La tossicità finanziaria del cancro
Nel suo percorso, fin da subito ha scelto di mettere a disposizione le sue risorse per aiutare altre donne malate e, più in generale, altri pazienti. Uno dei principali temi a cui si è dedicata è stato quello del lavoro.
Ho innanzitutto provato sulla mia pelle la cosiddetta tossicità finanziaria del cancro, che colpisce maggiormente le donne giovani che sono libere professioniste. E poi ho dato uno sguardo ai dati: ogni anno in Italia si ammalano di tumore circa 70mila donne lavoratrici. Era necessario fare qualcosa. Per questo mi sono prodigata con l’obiettivo di eliminare le discriminazioni e favorire la riabilitazione professionale delle donne malate e, più in generale, di tutti i pazienti oncologici.
Un importante traguardo è arrivato nel 2003, con l’approvazione, all’interno della cosiddetta legge Biagi, di una norma che consente ai pazienti, impiegati nei settori sia privato che pubblico, di richiedere la conversione, reversibile, del tempo pieno in tempo parziale. Nel 2006 un’altra norma, inserita in seno alla legge 80 del 9 marzo, ha sancito la riduzione dei tempi di accertamento dell’invalidità causata da patologie oncologiche da un anno a 15 giorni, consentendo così ai pazienti di accedere in tempi rapidi ai benefici previsti.
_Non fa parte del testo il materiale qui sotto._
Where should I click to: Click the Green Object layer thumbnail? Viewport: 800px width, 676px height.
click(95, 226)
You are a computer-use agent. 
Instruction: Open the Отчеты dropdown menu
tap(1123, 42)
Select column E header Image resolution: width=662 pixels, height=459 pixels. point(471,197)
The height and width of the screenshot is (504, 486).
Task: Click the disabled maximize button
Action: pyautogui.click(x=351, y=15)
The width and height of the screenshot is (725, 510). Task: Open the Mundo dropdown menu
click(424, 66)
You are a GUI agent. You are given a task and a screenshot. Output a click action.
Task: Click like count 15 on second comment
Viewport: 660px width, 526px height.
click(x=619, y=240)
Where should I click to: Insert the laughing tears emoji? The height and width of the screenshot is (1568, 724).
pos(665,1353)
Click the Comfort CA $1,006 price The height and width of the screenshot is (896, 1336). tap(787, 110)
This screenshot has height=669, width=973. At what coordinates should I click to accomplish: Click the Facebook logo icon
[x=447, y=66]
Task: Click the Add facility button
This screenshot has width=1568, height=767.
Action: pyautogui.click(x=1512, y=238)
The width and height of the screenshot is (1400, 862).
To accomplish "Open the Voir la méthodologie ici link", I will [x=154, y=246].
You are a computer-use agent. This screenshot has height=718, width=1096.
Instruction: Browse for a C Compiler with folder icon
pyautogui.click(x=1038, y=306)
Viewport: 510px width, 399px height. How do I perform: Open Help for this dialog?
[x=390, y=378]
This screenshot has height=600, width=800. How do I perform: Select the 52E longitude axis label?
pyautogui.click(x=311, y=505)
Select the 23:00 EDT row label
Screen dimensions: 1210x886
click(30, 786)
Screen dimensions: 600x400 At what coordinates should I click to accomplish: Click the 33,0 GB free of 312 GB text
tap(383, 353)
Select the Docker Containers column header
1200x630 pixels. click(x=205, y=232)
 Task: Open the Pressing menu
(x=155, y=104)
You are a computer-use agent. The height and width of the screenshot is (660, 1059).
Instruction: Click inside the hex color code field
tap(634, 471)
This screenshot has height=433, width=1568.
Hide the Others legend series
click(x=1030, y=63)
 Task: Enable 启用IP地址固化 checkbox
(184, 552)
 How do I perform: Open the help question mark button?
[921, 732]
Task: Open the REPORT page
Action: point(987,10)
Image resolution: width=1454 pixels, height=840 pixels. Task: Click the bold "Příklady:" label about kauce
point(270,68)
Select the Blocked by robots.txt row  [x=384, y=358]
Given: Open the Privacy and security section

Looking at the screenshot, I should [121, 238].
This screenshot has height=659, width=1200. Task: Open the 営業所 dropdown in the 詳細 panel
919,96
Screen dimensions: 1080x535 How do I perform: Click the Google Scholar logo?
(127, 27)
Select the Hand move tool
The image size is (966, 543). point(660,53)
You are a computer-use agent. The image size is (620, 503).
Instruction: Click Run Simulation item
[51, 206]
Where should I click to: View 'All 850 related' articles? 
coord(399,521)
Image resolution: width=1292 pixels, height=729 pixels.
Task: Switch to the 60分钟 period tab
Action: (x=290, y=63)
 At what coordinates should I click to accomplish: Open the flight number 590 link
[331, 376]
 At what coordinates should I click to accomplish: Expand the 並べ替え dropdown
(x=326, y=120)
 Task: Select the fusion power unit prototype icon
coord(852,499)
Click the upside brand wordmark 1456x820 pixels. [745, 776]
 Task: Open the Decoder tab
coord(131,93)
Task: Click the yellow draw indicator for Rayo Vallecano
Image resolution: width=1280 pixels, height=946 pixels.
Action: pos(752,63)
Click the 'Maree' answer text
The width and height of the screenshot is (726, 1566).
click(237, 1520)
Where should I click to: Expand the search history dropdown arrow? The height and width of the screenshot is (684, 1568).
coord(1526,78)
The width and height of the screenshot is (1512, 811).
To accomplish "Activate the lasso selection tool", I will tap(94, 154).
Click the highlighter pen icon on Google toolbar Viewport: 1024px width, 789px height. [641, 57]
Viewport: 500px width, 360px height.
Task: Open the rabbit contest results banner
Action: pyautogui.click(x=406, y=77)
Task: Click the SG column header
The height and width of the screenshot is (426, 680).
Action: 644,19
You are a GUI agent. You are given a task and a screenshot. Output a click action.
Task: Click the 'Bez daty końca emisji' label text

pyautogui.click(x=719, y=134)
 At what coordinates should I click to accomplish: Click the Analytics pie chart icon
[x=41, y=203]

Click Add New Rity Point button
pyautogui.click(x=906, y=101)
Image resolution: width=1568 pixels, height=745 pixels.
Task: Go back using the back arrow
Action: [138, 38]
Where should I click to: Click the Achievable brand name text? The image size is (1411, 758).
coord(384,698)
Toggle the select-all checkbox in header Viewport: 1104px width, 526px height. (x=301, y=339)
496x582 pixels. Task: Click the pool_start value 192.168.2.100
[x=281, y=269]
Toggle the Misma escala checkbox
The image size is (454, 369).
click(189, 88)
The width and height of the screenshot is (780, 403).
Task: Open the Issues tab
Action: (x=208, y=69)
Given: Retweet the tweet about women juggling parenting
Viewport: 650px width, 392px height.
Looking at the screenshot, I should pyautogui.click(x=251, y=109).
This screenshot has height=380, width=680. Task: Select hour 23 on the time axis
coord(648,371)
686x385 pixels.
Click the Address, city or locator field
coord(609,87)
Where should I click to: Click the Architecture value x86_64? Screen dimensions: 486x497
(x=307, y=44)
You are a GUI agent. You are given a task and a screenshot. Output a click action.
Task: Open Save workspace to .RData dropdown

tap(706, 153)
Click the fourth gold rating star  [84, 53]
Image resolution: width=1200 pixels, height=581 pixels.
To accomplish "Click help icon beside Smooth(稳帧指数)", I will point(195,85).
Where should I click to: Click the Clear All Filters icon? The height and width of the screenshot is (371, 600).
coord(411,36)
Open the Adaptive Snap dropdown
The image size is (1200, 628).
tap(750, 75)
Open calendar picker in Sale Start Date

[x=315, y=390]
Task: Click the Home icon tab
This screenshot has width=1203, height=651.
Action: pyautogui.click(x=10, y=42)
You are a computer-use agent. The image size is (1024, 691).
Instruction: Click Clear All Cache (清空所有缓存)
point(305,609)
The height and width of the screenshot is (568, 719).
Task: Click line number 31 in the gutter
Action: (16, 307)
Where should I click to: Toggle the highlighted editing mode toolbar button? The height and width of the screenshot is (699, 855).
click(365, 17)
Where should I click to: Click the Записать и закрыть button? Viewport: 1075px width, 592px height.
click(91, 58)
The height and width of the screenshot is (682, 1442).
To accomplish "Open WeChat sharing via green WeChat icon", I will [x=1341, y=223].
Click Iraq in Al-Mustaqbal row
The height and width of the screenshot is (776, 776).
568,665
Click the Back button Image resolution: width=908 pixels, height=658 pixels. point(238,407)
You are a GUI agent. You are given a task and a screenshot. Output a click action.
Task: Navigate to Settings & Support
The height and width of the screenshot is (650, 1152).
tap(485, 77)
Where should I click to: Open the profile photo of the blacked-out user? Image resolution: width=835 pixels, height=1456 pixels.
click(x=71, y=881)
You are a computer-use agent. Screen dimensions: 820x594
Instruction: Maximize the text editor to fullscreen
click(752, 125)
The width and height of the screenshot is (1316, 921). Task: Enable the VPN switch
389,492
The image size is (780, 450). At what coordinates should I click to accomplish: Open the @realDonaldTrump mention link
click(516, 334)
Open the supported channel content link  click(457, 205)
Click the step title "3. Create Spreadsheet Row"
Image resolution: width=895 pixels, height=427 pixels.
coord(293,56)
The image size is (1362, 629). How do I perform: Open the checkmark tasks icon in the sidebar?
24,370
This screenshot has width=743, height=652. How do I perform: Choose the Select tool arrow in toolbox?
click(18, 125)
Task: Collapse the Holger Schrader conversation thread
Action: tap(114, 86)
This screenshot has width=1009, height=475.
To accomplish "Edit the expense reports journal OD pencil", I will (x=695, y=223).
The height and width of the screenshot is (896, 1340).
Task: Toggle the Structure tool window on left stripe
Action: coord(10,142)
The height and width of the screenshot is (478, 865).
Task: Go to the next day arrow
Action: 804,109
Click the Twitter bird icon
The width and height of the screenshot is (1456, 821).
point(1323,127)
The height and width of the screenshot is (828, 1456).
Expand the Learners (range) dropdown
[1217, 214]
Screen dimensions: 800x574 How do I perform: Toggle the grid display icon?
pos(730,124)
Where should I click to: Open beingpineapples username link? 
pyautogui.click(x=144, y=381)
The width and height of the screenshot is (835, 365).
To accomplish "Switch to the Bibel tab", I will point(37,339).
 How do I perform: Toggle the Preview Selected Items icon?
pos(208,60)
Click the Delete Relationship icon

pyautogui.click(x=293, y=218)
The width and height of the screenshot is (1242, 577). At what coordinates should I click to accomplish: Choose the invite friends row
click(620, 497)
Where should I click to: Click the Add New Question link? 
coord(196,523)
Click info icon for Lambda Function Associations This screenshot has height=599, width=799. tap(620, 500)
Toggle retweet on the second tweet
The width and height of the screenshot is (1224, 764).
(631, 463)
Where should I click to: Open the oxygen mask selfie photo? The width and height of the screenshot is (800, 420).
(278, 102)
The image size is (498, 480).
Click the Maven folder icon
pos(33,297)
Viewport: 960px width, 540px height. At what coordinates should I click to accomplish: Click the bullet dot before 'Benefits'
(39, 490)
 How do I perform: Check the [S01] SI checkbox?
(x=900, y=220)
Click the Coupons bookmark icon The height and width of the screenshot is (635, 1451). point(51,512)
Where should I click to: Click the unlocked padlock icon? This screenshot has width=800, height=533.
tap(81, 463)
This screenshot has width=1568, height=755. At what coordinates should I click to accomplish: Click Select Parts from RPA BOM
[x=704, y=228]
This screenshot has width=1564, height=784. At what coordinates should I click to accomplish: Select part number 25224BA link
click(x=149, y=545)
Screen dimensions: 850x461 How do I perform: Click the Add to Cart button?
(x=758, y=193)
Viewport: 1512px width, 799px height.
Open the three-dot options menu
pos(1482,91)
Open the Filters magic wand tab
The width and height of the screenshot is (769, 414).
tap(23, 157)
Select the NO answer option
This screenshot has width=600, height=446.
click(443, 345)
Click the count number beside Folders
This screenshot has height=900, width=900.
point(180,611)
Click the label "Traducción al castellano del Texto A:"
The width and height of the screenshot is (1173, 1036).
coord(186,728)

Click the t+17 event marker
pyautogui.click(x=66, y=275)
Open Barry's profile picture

In seguito, sono state introdotte altre norme mirate ad agevolare i dipendenti con patologia oncologica per quanto riguarda la reperibilità, le modalità flessibili di impiego, il diritto di assentarsi dall’ufficio senza perdere la retribuzione. Del resto, il lavoro stesso è terapia, vita, dignità della persona.
Conservare la fertilità delle giovani donne
Un altro tema su cui ha lavorato è legato alla preservazione della fertilità nelle giovani donne malate…
Sì, abbiamo accolto con grande soddisfazione la determinazione di Aifa numero 1073 del 2016, che ha modificato la nota 74, autorizzando l’impiego di alcuni farmaci anche per preservare la capacità riproduttiva delle donne sottoposte a trattamenti antitumorali.
Progetti a misura di donna
A proposito di donne, all’interno di Favo è stato costituito uno specifico gruppo di lavoro, Favo Donna. Perché è nata questa esigenza?
Nel nostro Paese ogni anno oltre 170mila donne ricevono una diagnosi di tumore, mentre un milione e 700mila vivono con una pregressa diagnosi di malattia. A queste si aggiungono le centinaia di migliaia di donne che svolgono il prezioso compito di assistenza a un familiare malato. Tutte loro necessitano di informazione, vicinanza, sostegno. E il gruppo, che organizza convegni, progetti, laboratori, pubblicazioni, serve proprio a questo.
Parlando di progetti: qualche anno fa con Aimac ne avevate avviato uno a favore delle donne straniere. In cosa consisteva?
Si trattava di Foreign Women Cancer Care, un’iniziativa pilota coordinata dagli Istituti fisioterapici ospitalieri (Ifo) – Istituto tumori regina Elena e Istituto dermatologico San Gallicano di Roma e avviata con l’obiettivo di migliorare la salute delle donne straniere, facilitando il loro ingresso nei programmi di prevenzione e cura dei tumori femminili, come quello del collo dell’utero e della mammella. Sarebbe bello che questo modello venisse perfezionato ed esteso anche a livello nazionale.